→ **REQUIRED WORK**: Give back all of the data exactly. Leave nothing out.
(RECORDS SUPPLIED begins)
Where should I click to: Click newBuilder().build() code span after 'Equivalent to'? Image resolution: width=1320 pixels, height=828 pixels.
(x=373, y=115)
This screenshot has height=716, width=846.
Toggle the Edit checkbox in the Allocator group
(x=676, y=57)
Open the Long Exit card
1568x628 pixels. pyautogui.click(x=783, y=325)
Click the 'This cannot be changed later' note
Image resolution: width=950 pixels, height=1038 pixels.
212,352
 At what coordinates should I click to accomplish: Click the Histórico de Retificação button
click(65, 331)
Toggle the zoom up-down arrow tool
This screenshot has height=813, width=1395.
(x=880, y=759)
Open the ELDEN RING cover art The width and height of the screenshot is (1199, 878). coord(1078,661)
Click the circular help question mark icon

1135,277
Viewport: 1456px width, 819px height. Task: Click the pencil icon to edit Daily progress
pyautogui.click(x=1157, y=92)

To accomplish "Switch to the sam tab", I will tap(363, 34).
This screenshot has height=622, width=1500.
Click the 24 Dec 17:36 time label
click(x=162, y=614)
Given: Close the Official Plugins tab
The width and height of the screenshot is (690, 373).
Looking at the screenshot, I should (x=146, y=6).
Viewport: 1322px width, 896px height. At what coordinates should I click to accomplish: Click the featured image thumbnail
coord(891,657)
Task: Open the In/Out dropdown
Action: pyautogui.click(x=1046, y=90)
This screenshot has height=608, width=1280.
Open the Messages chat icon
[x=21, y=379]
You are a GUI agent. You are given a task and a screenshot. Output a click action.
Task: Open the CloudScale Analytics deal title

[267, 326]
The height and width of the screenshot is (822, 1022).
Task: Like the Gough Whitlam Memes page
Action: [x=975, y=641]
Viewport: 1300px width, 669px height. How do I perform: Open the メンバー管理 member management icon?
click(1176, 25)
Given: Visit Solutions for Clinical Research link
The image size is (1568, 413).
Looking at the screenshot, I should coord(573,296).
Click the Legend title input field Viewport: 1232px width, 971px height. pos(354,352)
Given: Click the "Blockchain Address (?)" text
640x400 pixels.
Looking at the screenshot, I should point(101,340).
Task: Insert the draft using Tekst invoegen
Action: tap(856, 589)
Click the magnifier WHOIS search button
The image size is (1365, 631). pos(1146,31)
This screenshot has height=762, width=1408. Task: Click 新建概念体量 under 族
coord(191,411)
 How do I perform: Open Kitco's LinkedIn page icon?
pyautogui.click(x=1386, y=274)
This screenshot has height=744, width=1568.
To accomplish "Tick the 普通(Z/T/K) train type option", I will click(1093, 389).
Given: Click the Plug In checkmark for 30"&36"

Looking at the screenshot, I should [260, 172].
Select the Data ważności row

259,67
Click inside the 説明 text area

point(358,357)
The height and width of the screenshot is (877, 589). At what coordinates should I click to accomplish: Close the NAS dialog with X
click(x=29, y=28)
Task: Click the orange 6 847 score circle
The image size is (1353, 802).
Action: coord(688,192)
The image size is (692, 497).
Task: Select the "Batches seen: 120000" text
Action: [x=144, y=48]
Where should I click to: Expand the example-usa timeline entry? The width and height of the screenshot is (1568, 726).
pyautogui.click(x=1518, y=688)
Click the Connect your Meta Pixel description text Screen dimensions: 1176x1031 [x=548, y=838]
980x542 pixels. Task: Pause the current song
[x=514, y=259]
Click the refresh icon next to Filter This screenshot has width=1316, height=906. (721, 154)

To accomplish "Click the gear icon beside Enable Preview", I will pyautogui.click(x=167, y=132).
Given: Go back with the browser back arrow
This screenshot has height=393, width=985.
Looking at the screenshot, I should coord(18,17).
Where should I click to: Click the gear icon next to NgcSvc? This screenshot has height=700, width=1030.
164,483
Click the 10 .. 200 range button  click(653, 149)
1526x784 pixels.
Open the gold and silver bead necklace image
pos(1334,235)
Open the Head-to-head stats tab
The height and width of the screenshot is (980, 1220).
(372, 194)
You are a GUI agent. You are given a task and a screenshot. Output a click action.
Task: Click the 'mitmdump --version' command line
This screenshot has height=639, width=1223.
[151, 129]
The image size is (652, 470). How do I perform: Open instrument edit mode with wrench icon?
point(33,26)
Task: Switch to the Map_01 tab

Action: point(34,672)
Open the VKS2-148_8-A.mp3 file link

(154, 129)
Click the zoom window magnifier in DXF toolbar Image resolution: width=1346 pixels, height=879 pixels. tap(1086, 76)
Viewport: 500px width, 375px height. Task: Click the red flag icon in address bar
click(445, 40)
(RECORDS SUPPLIED ends)
→ **ANSWER SPACE**:
Where should I click to: Click newBuilder().build() code span after 'Equivalent to'? Image resolution: width=1320 pixels, height=828 pixels.
(x=373, y=115)
This screenshot has height=716, width=846.
Toggle the Edit checkbox in the Allocator group
(x=676, y=57)
Open the Long Exit card
1568x628 pixels. pyautogui.click(x=783, y=325)
Click the 'This cannot be changed later' note
Image resolution: width=950 pixels, height=1038 pixels.
212,352
 At what coordinates should I click to accomplish: Click the Histórico de Retificação button
click(65, 331)
Toggle the zoom up-down arrow tool
This screenshot has height=813, width=1395.
(x=880, y=759)
Open the ELDEN RING cover art The width and height of the screenshot is (1199, 878). coord(1078,661)
Click the circular help question mark icon

1135,277
Viewport: 1456px width, 819px height. Task: Click the pencil icon to edit Daily progress
pyautogui.click(x=1157, y=92)

To accomplish "Switch to the sam tab", I will tap(363, 34).
This screenshot has height=622, width=1500.
Click the 24 Dec 17:36 time label
click(x=162, y=614)
Given: Close the Official Plugins tab
The width and height of the screenshot is (690, 373).
Looking at the screenshot, I should (x=146, y=6).
Viewport: 1322px width, 896px height. At what coordinates should I click to accomplish: Click the featured image thumbnail
coord(891,657)
Task: Open the In/Out dropdown
Action: pyautogui.click(x=1046, y=90)
This screenshot has height=608, width=1280.
Open the Messages chat icon
[x=21, y=379]
You are a GUI agent. You are given a task and a screenshot. Output a click action.
Task: Open the CloudScale Analytics deal title

[267, 326]
The height and width of the screenshot is (822, 1022).
Task: Like the Gough Whitlam Memes page
Action: [x=975, y=641]
Viewport: 1300px width, 669px height. How do I perform: Open the メンバー管理 member management icon?
click(1176, 25)
Given: Visit Solutions for Clinical Research link
The image size is (1568, 413).
Looking at the screenshot, I should coord(573,296).
Click the Legend title input field Viewport: 1232px width, 971px height. pos(354,352)
Given: Click the "Blockchain Address (?)" text
640x400 pixels.
Looking at the screenshot, I should point(101,340).
Task: Insert the draft using Tekst invoegen
Action: tap(856, 589)
Click the magnifier WHOIS search button
The image size is (1365, 631). pos(1146,31)
This screenshot has height=762, width=1408. Task: Click 新建概念体量 under 族
coord(191,411)
 How do I perform: Open Kitco's LinkedIn page icon?
pyautogui.click(x=1386, y=274)
This screenshot has height=744, width=1568.
To accomplish "Tick the 普通(Z/T/K) train type option", I will click(1093, 389).
Given: Click the Plug In checkmark for 30"&36"

Looking at the screenshot, I should [260, 172].
Select the Data ważności row

259,67
Click inside the 説明 text area

point(358,357)
The height and width of the screenshot is (877, 589). At what coordinates should I click to accomplish: Close the NAS dialog with X
click(x=29, y=28)
Task: Click the orange 6 847 score circle
The image size is (1353, 802).
Action: coord(688,192)
The image size is (692, 497).
Task: Select the "Batches seen: 120000" text
Action: [x=144, y=48]
Where should I click to: Expand the example-usa timeline entry? The width and height of the screenshot is (1568, 726).
pyautogui.click(x=1518, y=688)
Click the Connect your Meta Pixel description text Screen dimensions: 1176x1031 [x=548, y=838]
980x542 pixels. Task: Pause the current song
[x=514, y=259]
Click the refresh icon next to Filter This screenshot has width=1316, height=906. (721, 154)

To accomplish "Click the gear icon beside Enable Preview", I will pyautogui.click(x=167, y=132).
Given: Go back with the browser back arrow
This screenshot has height=393, width=985.
Looking at the screenshot, I should coord(18,17).
Where should I click to: Click the gear icon next to NgcSvc? This screenshot has height=700, width=1030.
164,483
Click the 10 .. 200 range button  click(653, 149)
1526x784 pixels.
Open the gold and silver bead necklace image
pos(1334,235)
Open the Head-to-head stats tab
The height and width of the screenshot is (980, 1220).
(372, 194)
You are a GUI agent. You are given a task and a screenshot. Output a click action.
Task: Click the 'mitmdump --version' command line
This screenshot has height=639, width=1223.
[151, 129]
The image size is (652, 470). How do I perform: Open instrument edit mode with wrench icon?
point(33,26)
Task: Switch to the Map_01 tab

Action: point(34,672)
Open the VKS2-148_8-A.mp3 file link

(154, 129)
Click the zoom window magnifier in DXF toolbar Image resolution: width=1346 pixels, height=879 pixels. tap(1086, 76)
Viewport: 500px width, 375px height. Task: Click the red flag icon in address bar
click(445, 40)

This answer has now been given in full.